Work to complete: Reproduce every entry below word for word, leaving out the pictures.

Data for the task:

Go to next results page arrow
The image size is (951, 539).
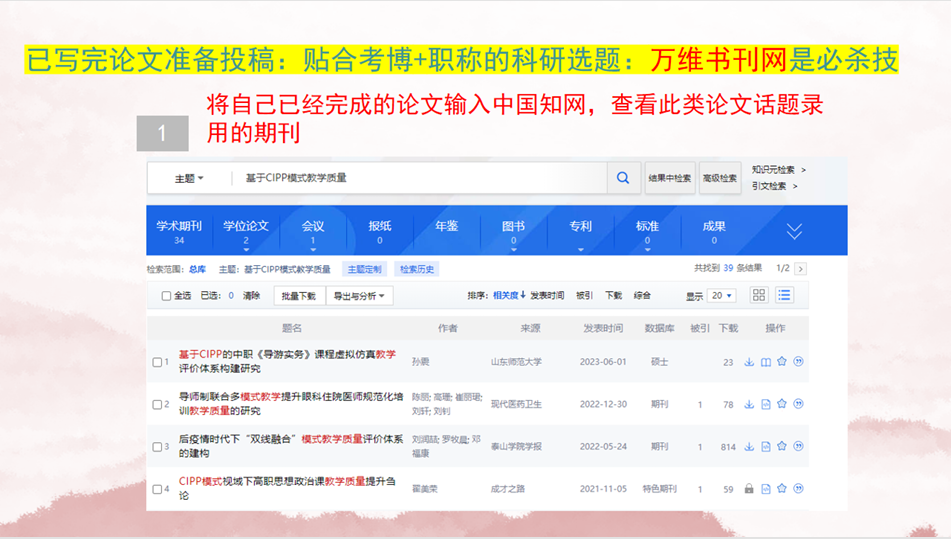point(800,269)
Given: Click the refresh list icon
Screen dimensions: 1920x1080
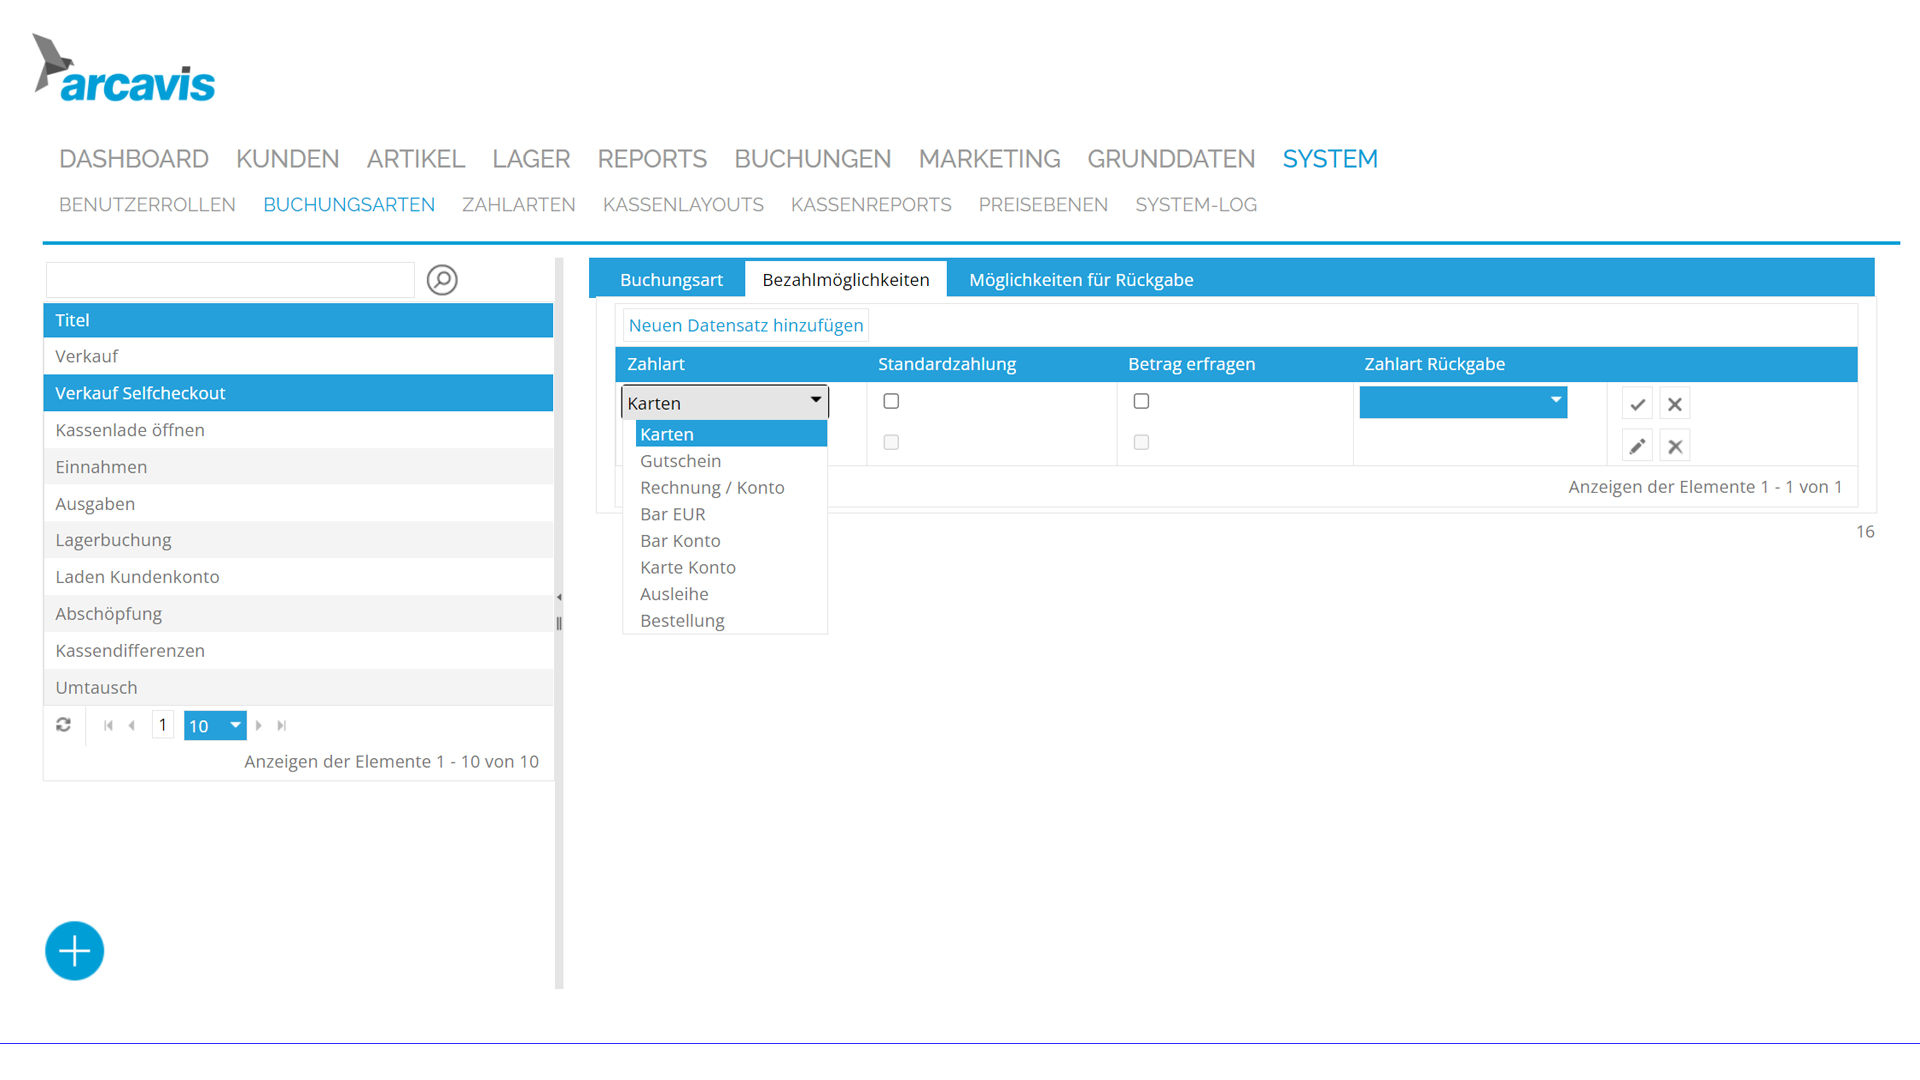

Expected output:
Go to next results page arrow
The image size is (951, 539).
point(800,269)
Given: Click the refresh list icon
Screen dimensions: 1920x1080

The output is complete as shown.